[EXCERPTED DATA start]

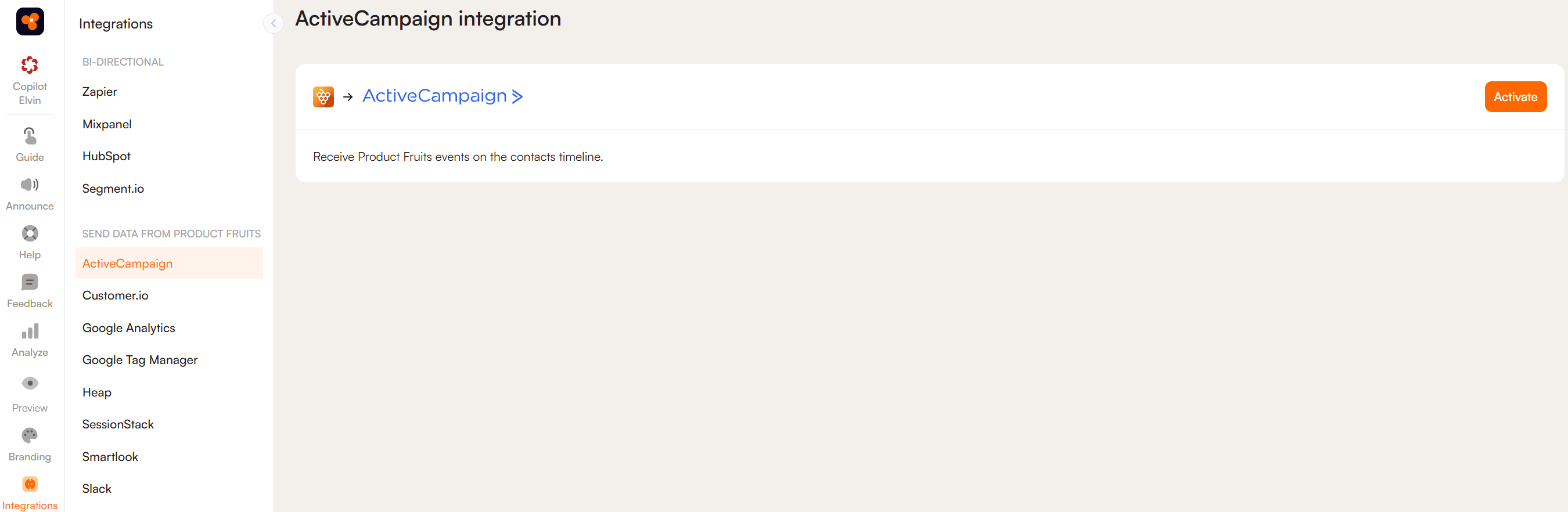The height and width of the screenshot is (512, 1568).
Task: Open the Announce megaphone icon
Action: coord(30,185)
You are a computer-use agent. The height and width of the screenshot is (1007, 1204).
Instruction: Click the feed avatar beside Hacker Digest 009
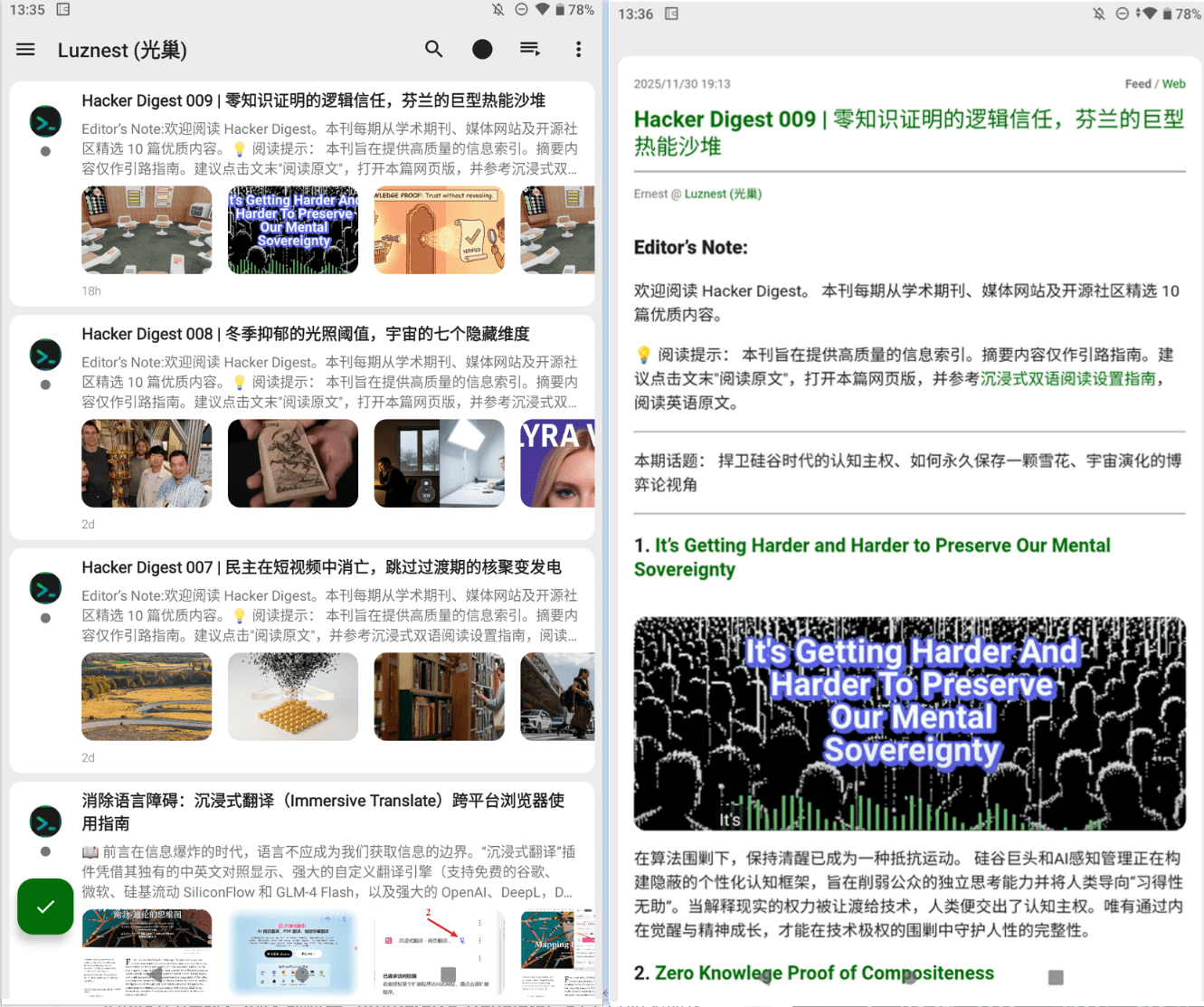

[EXCERPTED DATA end]

Rewrite all of the lines above, replacing "feed avatar" with "feed icon" and changing nothing else. Leave out the pictures.

The height and width of the screenshot is (512, 1568).
Task: Open the Announce megaphone icon
Action: coord(30,185)
You are a computer-use agent. The height and width of the screenshot is (1007, 1204).
Instruction: Click the feed icon beside Hacker Digest 009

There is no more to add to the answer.